Animals and plant life are not unionized. They don’t have voices that can be captured in petition. They don’t come online, or have websites to state grievance and obtain public support. Is this why such actions are not put on par with crimes against ‘humanity’? Would it make a difference if we state that not all creatures getting covered in oil, being asphyxiated and having habitat destroyed are birds. Natural disasters have long arms. They impact human beings and other life forms in places at the opposite side of the globe. These are not ‘accidents’, they are accidents scripted to take place by negligence, complicity in negligence, scant regard for necessary regulation etc.

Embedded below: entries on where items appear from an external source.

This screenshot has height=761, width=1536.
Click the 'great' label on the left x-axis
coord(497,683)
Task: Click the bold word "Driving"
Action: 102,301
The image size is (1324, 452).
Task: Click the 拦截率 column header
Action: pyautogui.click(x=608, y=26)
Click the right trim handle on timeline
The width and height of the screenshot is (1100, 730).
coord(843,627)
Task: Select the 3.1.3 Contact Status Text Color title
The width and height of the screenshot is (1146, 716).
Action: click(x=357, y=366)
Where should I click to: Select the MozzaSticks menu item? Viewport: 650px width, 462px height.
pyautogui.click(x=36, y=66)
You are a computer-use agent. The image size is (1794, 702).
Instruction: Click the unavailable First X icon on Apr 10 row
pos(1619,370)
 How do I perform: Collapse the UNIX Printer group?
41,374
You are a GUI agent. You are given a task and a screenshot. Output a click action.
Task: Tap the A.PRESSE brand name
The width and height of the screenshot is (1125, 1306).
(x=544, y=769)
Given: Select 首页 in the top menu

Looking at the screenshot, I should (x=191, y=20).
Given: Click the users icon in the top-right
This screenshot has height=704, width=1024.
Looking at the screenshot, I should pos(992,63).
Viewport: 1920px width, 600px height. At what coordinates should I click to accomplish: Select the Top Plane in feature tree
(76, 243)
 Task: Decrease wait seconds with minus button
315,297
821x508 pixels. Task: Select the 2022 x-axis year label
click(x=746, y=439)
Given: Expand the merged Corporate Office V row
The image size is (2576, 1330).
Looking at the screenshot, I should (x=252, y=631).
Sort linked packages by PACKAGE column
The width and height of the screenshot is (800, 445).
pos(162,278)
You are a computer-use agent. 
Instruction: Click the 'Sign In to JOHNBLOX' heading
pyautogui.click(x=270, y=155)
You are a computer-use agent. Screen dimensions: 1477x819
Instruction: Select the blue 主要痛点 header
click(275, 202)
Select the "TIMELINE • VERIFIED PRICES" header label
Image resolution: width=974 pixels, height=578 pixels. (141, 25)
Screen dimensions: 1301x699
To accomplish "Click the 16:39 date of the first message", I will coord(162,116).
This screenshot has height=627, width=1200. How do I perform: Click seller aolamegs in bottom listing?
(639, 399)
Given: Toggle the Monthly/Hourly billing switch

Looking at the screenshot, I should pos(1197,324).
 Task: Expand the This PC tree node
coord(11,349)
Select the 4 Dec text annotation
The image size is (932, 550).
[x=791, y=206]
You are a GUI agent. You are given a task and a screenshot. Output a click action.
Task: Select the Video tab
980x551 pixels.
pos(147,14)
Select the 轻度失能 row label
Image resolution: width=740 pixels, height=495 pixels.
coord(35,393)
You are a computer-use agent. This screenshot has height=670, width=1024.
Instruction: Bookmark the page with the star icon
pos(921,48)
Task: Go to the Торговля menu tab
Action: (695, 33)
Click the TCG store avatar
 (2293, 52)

What would take outfits such as the International Crisis Group (ICG) to take the entire process as ‘conflict’; conflict between human being and nature (all the marine life and all relevant ecosystems) and conflict between human being and human being (BP and the US Government on one side and on the other, the millions of innocent people whose lives will invariably be impacted by these scripted accidents)? Would organizations such as the ICG ever decide to engage in high-level advocacy and field-based analysis (as purported) to prevent and resolve deadly conflicts such as this? Would the ICG advise Governments (the USA in this case), multi-lateral agencies such as the UN etc., to prevent such tragedies and minimize impact? Or is it that the ICG is not as independent and impartial as it claims to be?

We live in a world where killing thousands of people through aerial bombing is sanctioned but taking out terrorists in ground action a ‘crime against humanity’. We live in a world where arrogant human beings want to save the planet, but can’t save themselves. This is an earth that is made for some people to break and others to die. Yesterday (July 4, 2010) was the USA Independence Day. Today, I learn that when it comes to small things like an oil spill (‘small’...just a few billion gallons of oil polluting a few hundred thousand square miles and killing off just a few 100 billion marine creatures), the First Amendment of that countries constitution gets deleted and cannot therefore be referenced. Freedom of speech and expression, and of the press, has been curtailed, we are informed.

I wanted to wish the people of the USA a happy Fourth of July. Can’t. There’s a fish covered in oil stuck in my throat and a bird in my heart whose wings are too caked in oil to be flapped.

There is a leak. And a cover up. No, the leak is not being plugged. It’s the non-plugging that’s getting plugged. Something’s wrong, Mr. Obama. There is a sea turtle lying dead on the peace in Pass Christian, Mississipi. It’s on my mind. Is it on yours too?